Obama Sets Out for War with Ebola Virus

President Obama is sending 3,000 U.S. troops to West Africa in order to help in curbing the Ebola virus epidemic. Finally, we have the answer that is adequate to the scale of the catastrophe, said Doctors Without Borders.

Americans have been criticized by international humanitarian organizations and by the Liberian, Guinean and Sierra Leone government. Although they are not responsible for the outbreak of the epidemic, as the greatest world power they should do something. The Ebola virus has already killed 3,000 people and in the worst-case scenario it could kill another 250,000 people by the end of the year. The number of people affected grows at an alarming rate.

Liberian Minister of National Defense Brownie Samukai recently said that his country is fighting an invisible enemy that poses “a serious threat to (Liberia’s) existence.”

A week ago, the only reaction of the U.S. was a pledge to organize a field hospital for 25 beds and several dozen doctors who were to advise to the African government. Americans seemed to be completely absorbed in the war with Muslim fanatics who have recently executed two American journalists in Iraq or Syria. On Thursday, there was a breakthrough. During a visit to a health center in Atlanta, Barack Obama announced “an offensive against the Ebola virus.”*

The United States will send 3,000 troops to three countries affected by outbreaks of that disease, particularly to Liberia. They are planning to build 17 Ebola treatment centers with 100 beds in each and a training center where 500 local nurses will be trained weekly. They will also deliver medicines and medical equipment to local community services, including several hundred thousand disinfectants (intended for families of infected people). The general who will be in charge of this operation will appear in Monrovia, Liberia this week and he will also be appointed by the U.S. Africa Command, meaning U.S. armed forces in the African region.

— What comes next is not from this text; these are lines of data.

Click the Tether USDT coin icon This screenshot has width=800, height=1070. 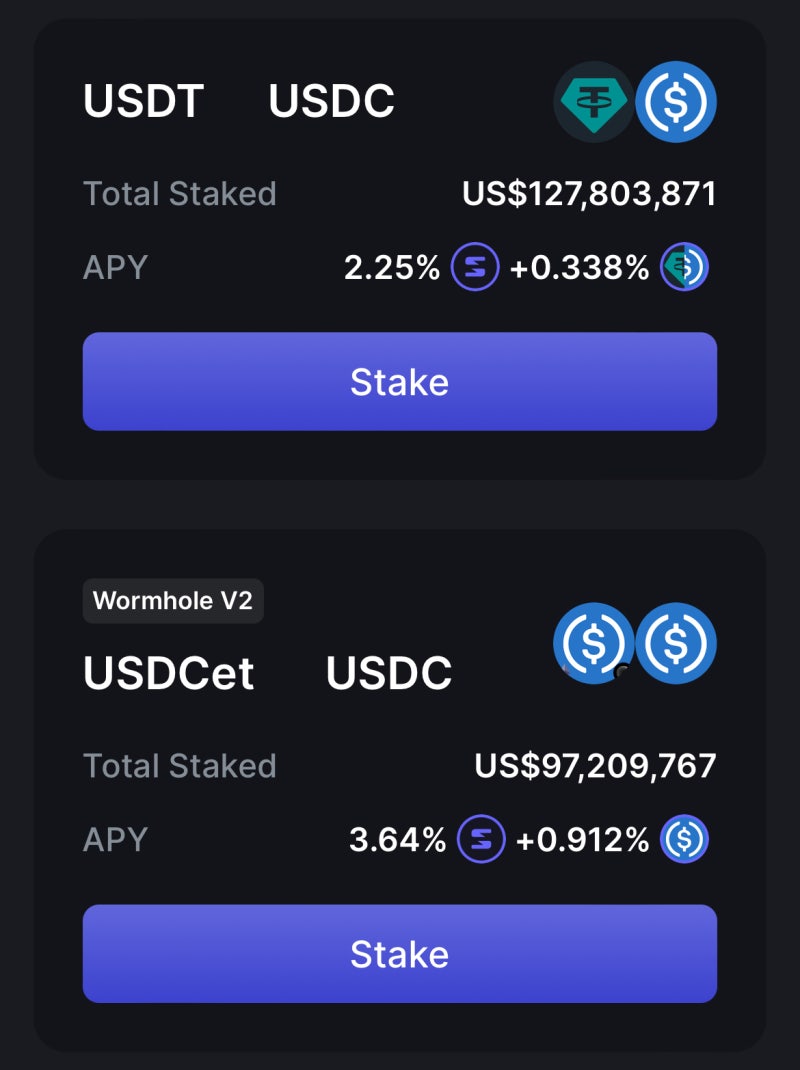[594, 102]
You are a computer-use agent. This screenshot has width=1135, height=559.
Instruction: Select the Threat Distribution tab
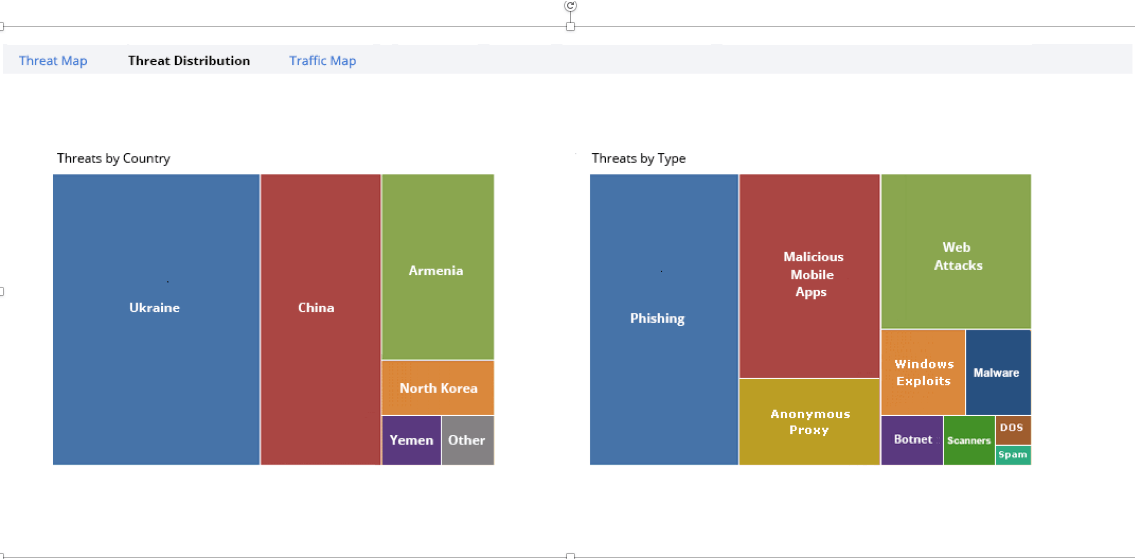189,61
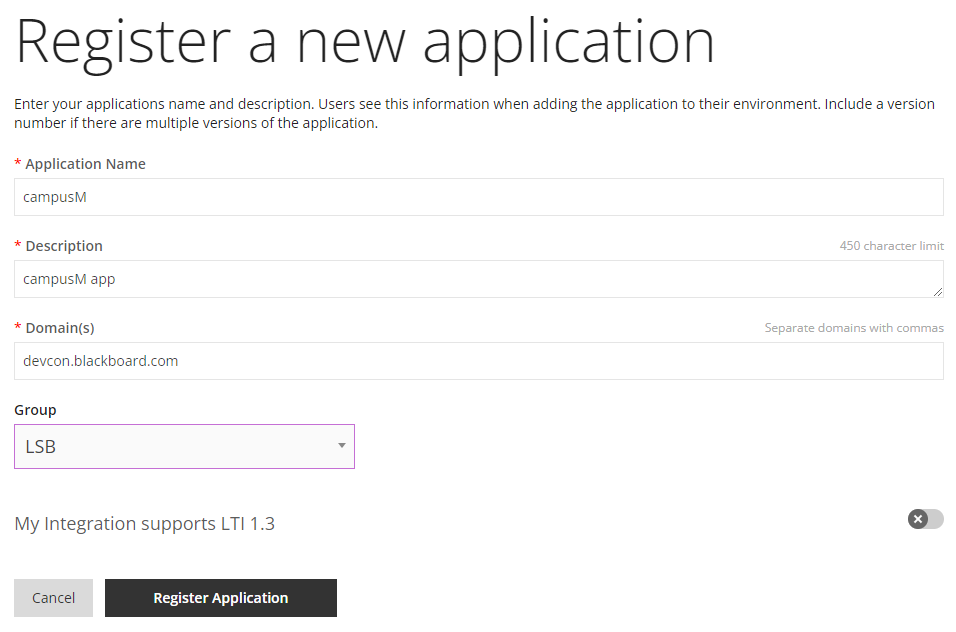
Task: Focus the Application Name field containing campusM
Action: 478,197
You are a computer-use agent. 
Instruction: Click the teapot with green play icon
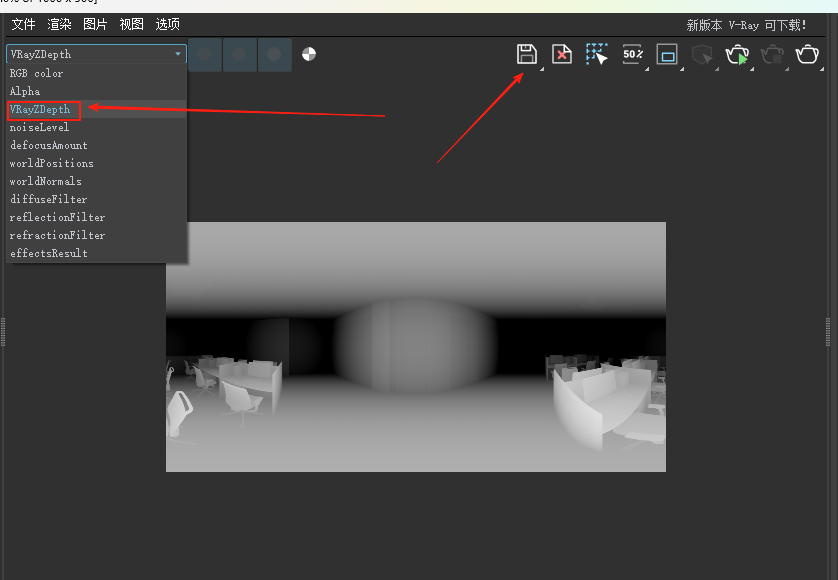[x=737, y=54]
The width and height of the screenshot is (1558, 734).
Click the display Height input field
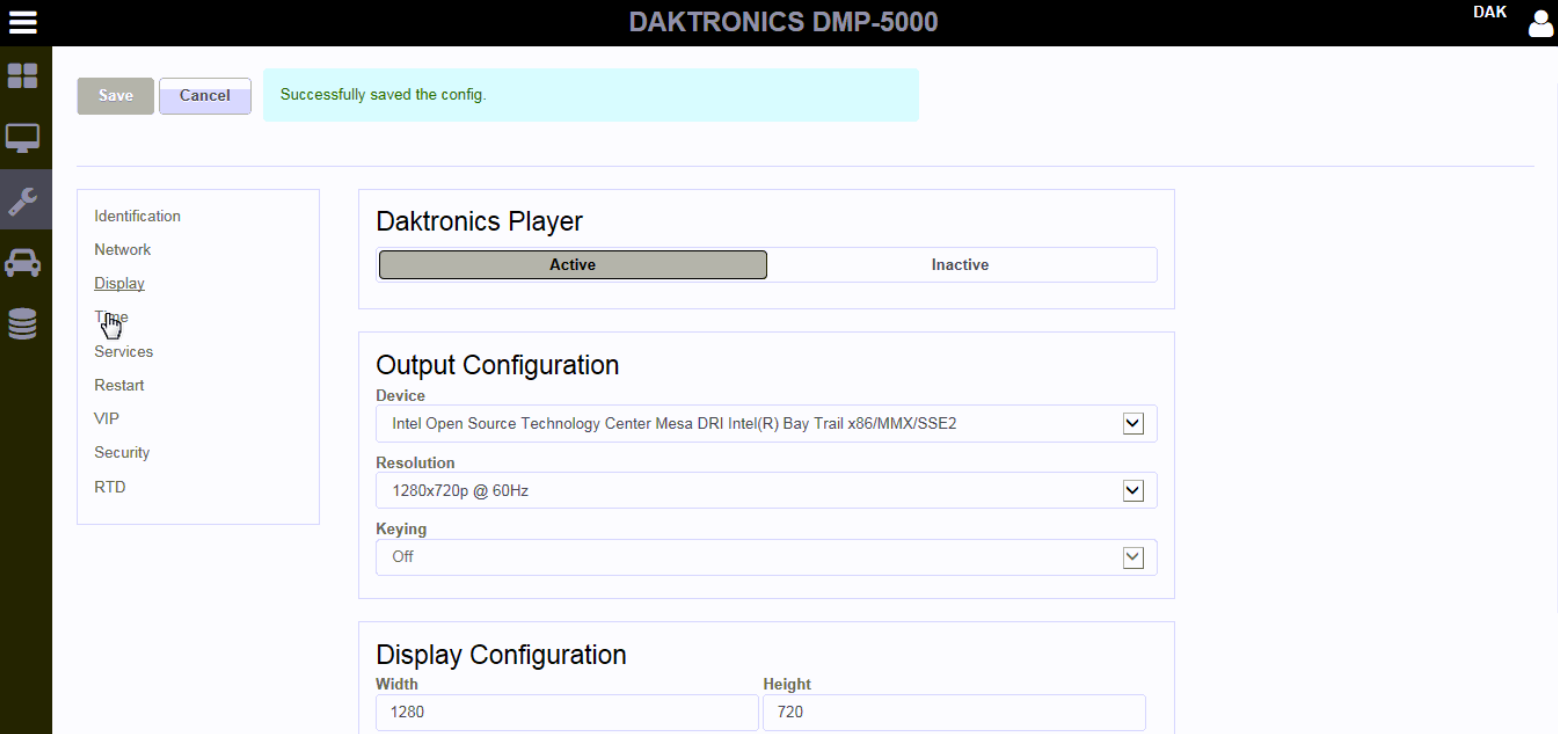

It is estimated that the American operation will cost nearly $800 million.

No specific treatment for the hemorrhagic fever caused by the Ebola virus is yet available. Doctors can only create the best possible conditions for the patients to fight the disease. At least half of infected people die. In the current epidemic in West Africa, the fatality rate is around 60 percent, if a patient is lucky and is admitted to a crowded hospital. It can be also around 90 percent for people for whom there was not enough space in the hospitals.

Those people are wandering around the streets, infecting others and fueling the epidemic. It all began with a two-year-old boy from Meliandou village in Guinea. He died on Dec. 6, 2013. He was infected by animals (probably monkeys) and is called “Patient Zero.” A few days, later his mother, sister and grandmother also died. The disease spread among the family of the deceased during funerals. Later on, doctors and nurses who took care of them were infected. So far, there have been 5,000 recorded cases in Guinea, Liberia and Sierra Leone, but according to humanitarian activists, those figures are under-reported.

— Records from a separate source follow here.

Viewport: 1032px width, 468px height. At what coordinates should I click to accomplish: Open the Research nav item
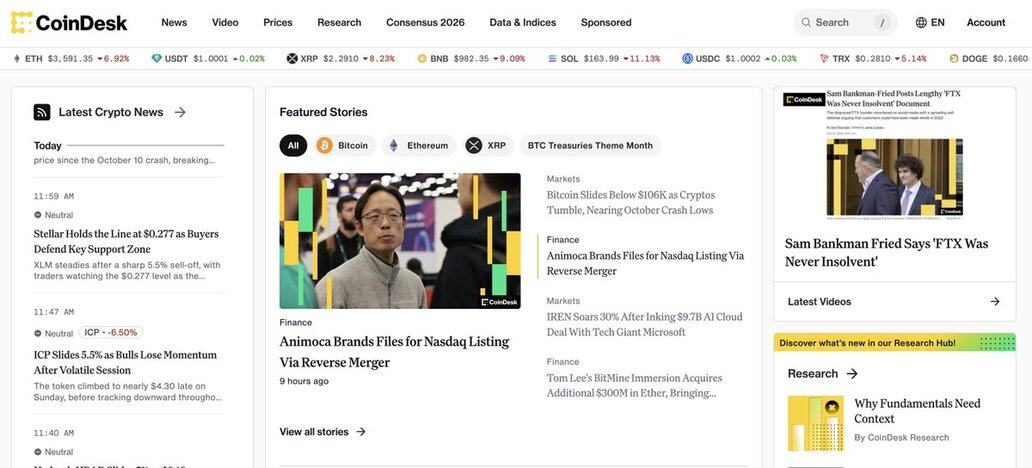[x=339, y=22]
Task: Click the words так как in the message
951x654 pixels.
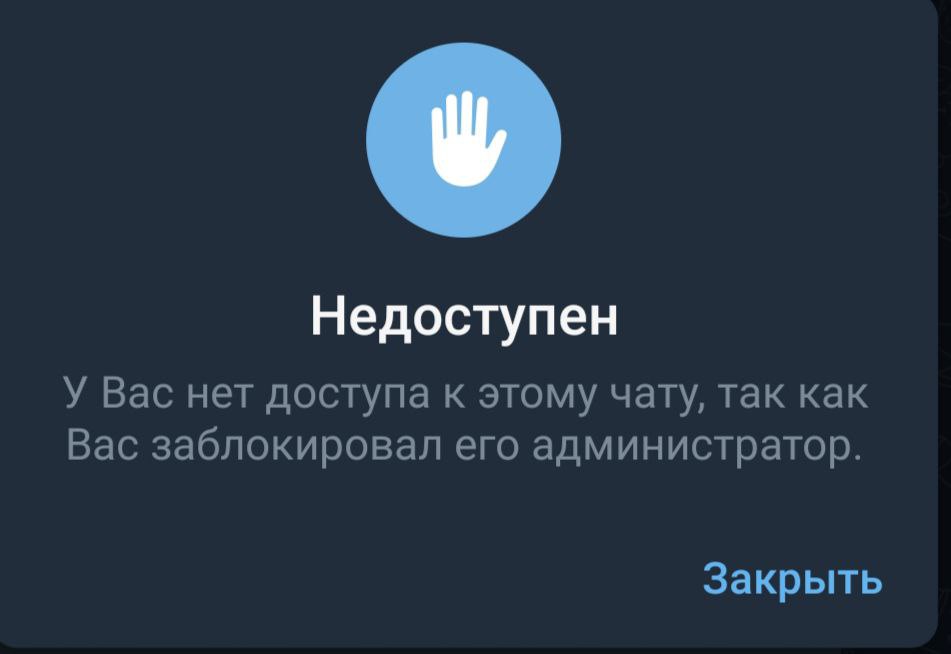Action: pos(794,394)
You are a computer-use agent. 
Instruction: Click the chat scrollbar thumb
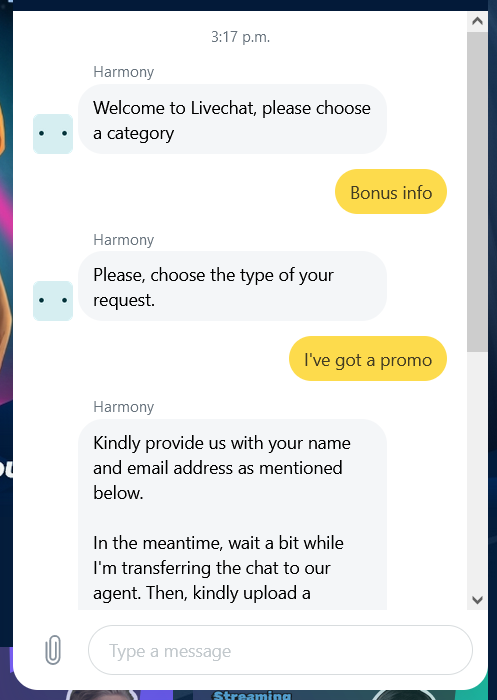click(477, 192)
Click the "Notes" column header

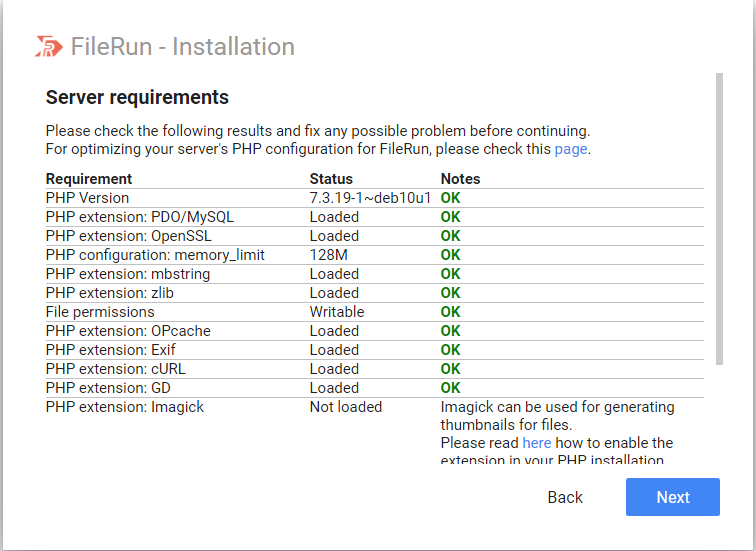tap(460, 179)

Most of the border-crossing points in those countries have been closed. The major soccer events in Liberia have been canceled to prevent spreading of the disease.

It is also known from the White House that consultations concerning the epidemic in West Africa lasted for several weeks between the Department of Defense, National Institute of Health and USAID. A week ago, there was a decisive conference, which was chaired by General Martin Dempsey, chairman of the U.S. Joint Chiefs of Staff.

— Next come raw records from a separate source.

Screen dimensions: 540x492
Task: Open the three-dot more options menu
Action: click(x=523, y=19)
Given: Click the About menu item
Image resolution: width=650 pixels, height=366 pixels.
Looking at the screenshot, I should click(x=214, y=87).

On Sunday, Obama explained to NBC news – still without going into details – that America has to get involved in stopping this epidemic, even if it means risking the lives of its citizens, because if the virus gets more time, it can evolve.

“And then it would become a serious threat for us, American citizens,”* explained the president. He probably reckoned that this argument is necessary since Americans, mostly because of great debt of the country, are lately reluctant to get involved into foreign humanitarian aid.

“We are glad with this new American plan that seems to be adequate response to the scale of the catastrophe in West Africa,” commented Brice de le Vigne, chief of the organization Doctors Without Borders. “But it needs to be immediately implemented because we are currently losing with the virus.”